Human Guinea Pigs Could Make Testing Pain Killers Faster And Cheaper
Michael Harper for redOrbit.com – Your Universe Online
There are many experiments in which an analog works just fine. After all, popular television show Mythbusters wouldn’t be where it is today without their willingness to put a dummy or a slab of bacon in harm’s way to conduct particularly dangerous experiments. To test the way the body reacts to sudden shock or any manner of ballistics, a half pig often does the trick. However, there are some experiments and studies which must be felt in order to get an accurate result.
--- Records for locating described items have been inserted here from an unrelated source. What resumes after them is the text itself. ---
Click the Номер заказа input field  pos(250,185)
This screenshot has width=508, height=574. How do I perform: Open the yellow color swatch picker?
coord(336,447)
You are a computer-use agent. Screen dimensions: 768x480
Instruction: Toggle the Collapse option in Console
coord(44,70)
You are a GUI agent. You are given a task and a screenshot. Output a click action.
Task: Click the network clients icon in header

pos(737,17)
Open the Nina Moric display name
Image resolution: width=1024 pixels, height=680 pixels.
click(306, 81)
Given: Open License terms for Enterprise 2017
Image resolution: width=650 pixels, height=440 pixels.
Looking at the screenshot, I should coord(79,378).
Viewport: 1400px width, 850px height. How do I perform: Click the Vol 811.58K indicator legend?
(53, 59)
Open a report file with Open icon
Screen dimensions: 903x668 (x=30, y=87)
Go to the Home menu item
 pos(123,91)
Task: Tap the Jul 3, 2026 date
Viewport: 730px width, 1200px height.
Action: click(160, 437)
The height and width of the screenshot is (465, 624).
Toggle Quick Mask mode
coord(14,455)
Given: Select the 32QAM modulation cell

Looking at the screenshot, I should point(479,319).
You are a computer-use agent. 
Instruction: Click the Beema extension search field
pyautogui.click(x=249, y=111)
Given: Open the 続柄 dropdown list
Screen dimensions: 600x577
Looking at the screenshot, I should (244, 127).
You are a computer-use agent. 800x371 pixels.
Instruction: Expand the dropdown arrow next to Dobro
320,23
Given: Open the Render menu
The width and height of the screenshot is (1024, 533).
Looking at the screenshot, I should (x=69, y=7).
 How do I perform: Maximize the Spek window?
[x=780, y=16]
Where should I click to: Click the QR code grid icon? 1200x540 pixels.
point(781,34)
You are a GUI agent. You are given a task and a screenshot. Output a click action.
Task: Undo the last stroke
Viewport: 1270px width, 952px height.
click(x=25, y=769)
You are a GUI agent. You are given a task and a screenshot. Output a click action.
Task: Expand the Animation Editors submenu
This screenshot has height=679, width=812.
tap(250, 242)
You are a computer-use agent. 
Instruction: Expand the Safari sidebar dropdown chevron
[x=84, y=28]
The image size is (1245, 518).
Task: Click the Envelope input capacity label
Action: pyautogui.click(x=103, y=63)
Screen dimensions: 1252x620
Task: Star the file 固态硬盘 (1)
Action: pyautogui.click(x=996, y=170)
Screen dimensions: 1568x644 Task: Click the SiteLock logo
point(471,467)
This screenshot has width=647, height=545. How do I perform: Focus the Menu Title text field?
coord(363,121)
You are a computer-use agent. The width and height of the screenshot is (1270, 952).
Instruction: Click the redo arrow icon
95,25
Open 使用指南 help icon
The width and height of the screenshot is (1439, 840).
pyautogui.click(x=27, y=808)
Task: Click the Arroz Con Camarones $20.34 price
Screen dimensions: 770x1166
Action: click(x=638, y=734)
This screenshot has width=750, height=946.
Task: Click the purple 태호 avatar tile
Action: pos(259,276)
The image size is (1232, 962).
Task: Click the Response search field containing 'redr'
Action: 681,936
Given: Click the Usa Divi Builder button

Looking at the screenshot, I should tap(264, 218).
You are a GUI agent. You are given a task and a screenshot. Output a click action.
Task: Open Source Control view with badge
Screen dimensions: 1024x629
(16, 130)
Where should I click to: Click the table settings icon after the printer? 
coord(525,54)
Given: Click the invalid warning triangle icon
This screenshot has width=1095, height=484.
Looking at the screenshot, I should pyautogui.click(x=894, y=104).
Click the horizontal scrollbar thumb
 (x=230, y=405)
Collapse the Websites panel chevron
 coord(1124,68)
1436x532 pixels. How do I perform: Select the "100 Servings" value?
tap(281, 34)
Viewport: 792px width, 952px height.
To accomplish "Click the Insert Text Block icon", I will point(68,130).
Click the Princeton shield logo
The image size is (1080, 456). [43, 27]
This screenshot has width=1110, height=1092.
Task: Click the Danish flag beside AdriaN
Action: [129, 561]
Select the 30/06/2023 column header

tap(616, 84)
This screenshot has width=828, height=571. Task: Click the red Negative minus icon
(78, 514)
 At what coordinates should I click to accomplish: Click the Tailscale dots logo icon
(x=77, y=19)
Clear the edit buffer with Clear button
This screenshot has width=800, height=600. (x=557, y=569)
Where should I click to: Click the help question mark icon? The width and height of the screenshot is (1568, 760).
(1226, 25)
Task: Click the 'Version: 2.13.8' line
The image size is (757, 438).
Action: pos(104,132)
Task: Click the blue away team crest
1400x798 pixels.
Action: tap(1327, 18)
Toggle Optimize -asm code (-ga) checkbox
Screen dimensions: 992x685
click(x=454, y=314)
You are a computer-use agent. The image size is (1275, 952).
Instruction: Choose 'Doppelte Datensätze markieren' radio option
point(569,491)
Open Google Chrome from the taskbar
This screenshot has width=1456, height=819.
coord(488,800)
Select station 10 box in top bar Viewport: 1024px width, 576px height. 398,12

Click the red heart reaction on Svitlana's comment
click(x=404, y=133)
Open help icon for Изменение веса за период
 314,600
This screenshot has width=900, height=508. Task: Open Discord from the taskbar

Therefore, 2 researchers from Germany have decided it’s sometimes best to roll up our sleeves and take one on the chin for science.
In a paper published in the British Journal of Pharmacology, Bruno Georg Oertel and Jörn Lötsch suggest that when it comes to testing pain killers, the best kind of guinea pig is none other than a human being.
The thought behind their experiment is simple, elementary even.
“We thought that if a pain-relieving drug was effective in a particular experimental pain model and also in a specific type of clinical pain, then the experimental model should be predictive for the particular clinical setting,” said Lötsch, who works in the Institute of Clinical Pharmacology at the Goethe-University.
Overall, they found their hypothesis was largely correct. In fact, the human experimental pain models were even better at predicting how a drug would affect patients than some had previously estimated.
“Not using these pain models in drug development seems to be unjustified, in fact they should be used routinely in drug development programs,” explained Oertel, who works in the Fraunhofer Project Group for Translational Medicine and Pharmacology.
In order to test these medications, the human models must experience some sort of pain. When animals are involved, researchers must observe the way these models react before and after the pain stimuli is introduced. While making observations is certainly a credible way to draw conclusions, the fact that these animals can’t explicitly say how they feel is a major drawback. Additionally, as different bodies have different ways to reacting to both pain and the pain medications, humans are able to give a more fine-grained response to the question: “How do you feel?”
While the hypothesis may be simple enough, according to Lötsch, the process isn’t as elementary.
“However, by analyzing the way that drugs work in experimental and clinical settings, we identified that different sets of experimental pain models, rather than single models, may be best suited to provide cost-effective yet predictive studies in analgesic drug development,” explained Lötsch.
The importance of understanding pain, the way a body reacts to it and which medications can be used to curb this pain is pivotal to the pharmacology world. According to the researchers, Americans spend anywhere from $560 billion to $635 billion per year just dealing with pain. According to Ian McGrath, the Editor-in-Chief of the British Journal of Pharmacology, these two German researchers are already taking a bold first step into reducing pain in the future.
“It is difficult and unusual to undertake truly translational research in pharmacology,” said McGrath.
“This will help inform thinking on the refinement of human and animal models of pain, ultimately helping the pharmaceutical industry bridge the translational gap in the pain field.”